For those who are just looking to survive up a climb it’s probably useful to see absolutely all climbs, but if you are looking to really attack specific climbs for training intervals it may be more important to you to only be notified about the section of the climb that doesn’t include any right hand turns or T-junctions or roundabouts.
With Hammerhead’s version, climbs are only calculated from the route and map data. It is not possible to remove a qualifying climb and in the event that there is a problem with the data or the climb doesn’t quite qualify and isn’t detected, it cannot be added. Similarly, start and end points for climbs cannot be adjusted.
The same applies to Garmin - only certain climbs that meet the criteria will count as a climb and there’s no scope for customising the start/end points.
If you are looking to really finetune your uphill efforts on a ride Bryton certainly gives you greater control, but if you just want to ride and go, Hammerhead’s and Garmin’s three-tier setting option offers a quick way of tailoring those displayed.
Hammerhead has just launched (today) its ‘Predictive Path Technology’ on the Karoo 2 which allows riders to gain the benefits of the Climber feature and see the upcoming gradient without having to upload a route. Previously the feature could only detect climbs on regular routes, routes to Points of Interests and reroutes. But now you can just go exploring and the device will predict the climbs along the way - no nasty surprises!
It basically works out if there are any climbs on the road you are currently riding on. I tested it out pre-launch and can report back that it works just as Hammerhead says. Obviously if you decide to, for example, take a right turn off the road the climb is currently on then you'll only have completed part of the climb that it will be displaying. Or you may find that the road you've turned onto has an even bigger climb than the climb you were currently on and so you've overcooked it. But the Karoo 2 at least quickly identifies this and will pop up with a new version so you now know what to expect. You don't quite get the same overall picture of how much climbing you've got in one continuous section (across junctions and roads), but it is very helpful for tackling the climb just in front of you.

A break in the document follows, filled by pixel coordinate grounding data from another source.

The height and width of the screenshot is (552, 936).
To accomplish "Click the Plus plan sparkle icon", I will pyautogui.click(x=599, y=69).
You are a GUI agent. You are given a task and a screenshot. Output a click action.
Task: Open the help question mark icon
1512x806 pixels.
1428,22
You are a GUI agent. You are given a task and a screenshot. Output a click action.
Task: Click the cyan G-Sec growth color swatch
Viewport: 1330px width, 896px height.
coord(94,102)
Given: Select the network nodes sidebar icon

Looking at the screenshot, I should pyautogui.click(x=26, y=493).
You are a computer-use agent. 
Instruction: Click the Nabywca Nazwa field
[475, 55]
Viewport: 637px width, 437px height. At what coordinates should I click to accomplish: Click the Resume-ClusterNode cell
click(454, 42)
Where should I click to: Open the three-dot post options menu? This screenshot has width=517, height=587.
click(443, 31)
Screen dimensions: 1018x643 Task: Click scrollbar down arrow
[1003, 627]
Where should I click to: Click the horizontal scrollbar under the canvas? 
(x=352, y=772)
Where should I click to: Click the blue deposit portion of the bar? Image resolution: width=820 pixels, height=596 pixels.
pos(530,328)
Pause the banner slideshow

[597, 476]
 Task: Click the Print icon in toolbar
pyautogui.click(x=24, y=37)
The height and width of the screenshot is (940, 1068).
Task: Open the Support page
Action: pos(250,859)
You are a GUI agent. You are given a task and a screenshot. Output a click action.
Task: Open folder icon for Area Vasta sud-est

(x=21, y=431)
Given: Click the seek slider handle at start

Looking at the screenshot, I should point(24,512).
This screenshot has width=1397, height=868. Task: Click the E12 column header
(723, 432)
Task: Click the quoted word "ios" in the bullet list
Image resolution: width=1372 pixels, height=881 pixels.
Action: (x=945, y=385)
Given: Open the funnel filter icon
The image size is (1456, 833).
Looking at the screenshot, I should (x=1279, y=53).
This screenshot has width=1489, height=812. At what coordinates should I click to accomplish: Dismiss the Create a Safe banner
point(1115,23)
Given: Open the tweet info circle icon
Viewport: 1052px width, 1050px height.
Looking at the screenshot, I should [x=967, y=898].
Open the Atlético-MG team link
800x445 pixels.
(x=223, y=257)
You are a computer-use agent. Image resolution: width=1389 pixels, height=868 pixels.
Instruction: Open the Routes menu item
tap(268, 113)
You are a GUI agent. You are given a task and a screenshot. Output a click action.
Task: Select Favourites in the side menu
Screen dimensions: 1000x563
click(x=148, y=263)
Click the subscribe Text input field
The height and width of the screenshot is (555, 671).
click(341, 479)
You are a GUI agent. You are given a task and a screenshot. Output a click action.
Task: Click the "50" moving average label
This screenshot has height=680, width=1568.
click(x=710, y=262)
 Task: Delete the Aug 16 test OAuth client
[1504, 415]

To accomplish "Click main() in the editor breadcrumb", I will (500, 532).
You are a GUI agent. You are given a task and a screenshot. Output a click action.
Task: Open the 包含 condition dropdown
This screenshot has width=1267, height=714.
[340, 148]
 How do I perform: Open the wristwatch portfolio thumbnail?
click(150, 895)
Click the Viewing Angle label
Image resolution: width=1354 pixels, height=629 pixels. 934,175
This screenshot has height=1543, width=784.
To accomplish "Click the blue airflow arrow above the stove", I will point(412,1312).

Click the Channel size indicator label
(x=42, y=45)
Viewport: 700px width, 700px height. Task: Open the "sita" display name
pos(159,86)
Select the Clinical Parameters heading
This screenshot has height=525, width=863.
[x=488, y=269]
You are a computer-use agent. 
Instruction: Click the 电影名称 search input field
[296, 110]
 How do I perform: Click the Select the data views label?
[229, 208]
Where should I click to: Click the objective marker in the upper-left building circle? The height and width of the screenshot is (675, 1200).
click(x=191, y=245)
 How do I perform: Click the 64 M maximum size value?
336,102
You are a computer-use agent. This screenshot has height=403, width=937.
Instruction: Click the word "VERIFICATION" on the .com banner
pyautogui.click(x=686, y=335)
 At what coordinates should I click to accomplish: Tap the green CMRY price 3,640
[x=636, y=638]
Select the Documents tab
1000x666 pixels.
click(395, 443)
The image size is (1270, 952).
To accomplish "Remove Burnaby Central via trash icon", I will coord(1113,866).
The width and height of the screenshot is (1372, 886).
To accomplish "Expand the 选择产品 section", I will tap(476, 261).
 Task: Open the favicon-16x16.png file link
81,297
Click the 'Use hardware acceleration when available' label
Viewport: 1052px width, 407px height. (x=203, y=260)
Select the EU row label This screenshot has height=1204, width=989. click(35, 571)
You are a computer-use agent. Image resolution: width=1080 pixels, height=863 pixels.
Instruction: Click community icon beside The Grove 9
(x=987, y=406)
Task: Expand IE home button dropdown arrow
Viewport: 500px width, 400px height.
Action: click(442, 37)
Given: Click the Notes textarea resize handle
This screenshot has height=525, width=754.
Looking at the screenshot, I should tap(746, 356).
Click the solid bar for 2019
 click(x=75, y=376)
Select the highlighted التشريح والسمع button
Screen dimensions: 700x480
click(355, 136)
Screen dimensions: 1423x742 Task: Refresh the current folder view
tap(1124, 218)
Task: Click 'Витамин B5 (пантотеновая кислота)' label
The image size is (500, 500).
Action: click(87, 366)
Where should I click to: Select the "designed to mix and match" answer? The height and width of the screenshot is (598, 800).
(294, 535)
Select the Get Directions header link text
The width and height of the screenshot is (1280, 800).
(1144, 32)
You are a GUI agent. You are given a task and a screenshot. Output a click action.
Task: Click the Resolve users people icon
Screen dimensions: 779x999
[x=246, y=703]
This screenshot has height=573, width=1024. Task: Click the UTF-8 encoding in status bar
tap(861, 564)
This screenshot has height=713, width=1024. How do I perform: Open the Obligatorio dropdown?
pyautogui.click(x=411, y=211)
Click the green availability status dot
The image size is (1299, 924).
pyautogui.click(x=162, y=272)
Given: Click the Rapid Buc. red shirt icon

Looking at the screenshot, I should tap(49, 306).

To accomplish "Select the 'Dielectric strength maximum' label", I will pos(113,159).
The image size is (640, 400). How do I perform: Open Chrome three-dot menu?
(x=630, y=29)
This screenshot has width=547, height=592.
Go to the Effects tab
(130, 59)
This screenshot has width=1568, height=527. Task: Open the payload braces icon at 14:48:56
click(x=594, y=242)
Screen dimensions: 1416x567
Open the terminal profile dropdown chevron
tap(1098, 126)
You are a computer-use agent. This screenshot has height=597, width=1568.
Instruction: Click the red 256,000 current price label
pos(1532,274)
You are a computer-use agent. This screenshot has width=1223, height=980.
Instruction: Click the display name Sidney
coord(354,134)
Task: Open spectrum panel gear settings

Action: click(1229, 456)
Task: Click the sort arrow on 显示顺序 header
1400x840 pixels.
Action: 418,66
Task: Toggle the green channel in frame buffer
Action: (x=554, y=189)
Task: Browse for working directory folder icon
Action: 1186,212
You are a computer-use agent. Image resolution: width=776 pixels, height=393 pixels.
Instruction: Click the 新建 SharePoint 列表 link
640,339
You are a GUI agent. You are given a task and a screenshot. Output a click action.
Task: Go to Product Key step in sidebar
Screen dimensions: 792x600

With Garmin, climbs are detected when you are following a course or navigating to, for example, a saved location. The same applies to Bryton’s version.
If you’re truly looking to customise which climbs you want to know about on a ride to perhaps use the feature for targeting climbs or specific portions of it for training efforts, Bryton’s Climb Challenge will cover you best here. It allows you to add or remove climbs, as well as adjust the start and end points.
For those who’d prefer to just select a particular setting to finetune whether all climbs, medium and big ones or just the monster inclines appear, Hammerhead and Garmin both have quick ways of adjusting this.
Then, if you just enjoy exploring and discovering new places without following a particular route, Hammerhead’s new predictive technology will serve you best.